* _Task_:
Beginning at the line that contains "Image resolution: width=1214", transcribe the remaining lines of the listing exactly; include the final line and omit everything before.
################
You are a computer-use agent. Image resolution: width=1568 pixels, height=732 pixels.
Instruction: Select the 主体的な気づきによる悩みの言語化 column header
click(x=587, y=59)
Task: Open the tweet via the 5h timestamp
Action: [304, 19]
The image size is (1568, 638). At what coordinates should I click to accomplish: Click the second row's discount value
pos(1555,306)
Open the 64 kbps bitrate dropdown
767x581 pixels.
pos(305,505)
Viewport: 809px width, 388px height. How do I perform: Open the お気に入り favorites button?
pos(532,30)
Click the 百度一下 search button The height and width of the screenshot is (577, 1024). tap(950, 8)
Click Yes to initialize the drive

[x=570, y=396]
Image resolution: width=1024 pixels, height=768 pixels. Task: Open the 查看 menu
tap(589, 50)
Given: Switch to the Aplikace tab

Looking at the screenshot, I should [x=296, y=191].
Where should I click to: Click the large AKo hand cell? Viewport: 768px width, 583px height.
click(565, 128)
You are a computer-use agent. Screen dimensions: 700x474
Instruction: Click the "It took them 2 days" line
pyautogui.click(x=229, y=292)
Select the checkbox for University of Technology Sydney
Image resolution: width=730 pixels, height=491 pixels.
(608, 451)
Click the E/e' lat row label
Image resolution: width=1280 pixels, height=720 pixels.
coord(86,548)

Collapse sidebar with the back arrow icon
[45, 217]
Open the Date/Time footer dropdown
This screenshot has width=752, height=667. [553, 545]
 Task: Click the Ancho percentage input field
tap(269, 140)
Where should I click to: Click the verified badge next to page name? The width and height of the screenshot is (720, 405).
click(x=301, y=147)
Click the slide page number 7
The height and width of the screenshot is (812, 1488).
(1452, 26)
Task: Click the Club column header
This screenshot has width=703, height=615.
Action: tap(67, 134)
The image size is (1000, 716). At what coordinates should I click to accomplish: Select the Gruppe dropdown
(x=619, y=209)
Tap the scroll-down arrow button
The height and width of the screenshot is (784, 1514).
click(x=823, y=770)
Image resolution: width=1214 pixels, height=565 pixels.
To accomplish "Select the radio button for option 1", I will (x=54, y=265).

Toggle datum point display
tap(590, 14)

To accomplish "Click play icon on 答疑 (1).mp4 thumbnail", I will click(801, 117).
################
* _Exercise result_:
Image resolution: width=1214 pixels, height=565 pixels.
To accomplish "Select the radio button for option 1", I will (x=54, y=265).

Toggle datum point display
tap(590, 14)

To accomplish "Click play icon on 答疑 (1).mp4 thumbnail", I will click(801, 117).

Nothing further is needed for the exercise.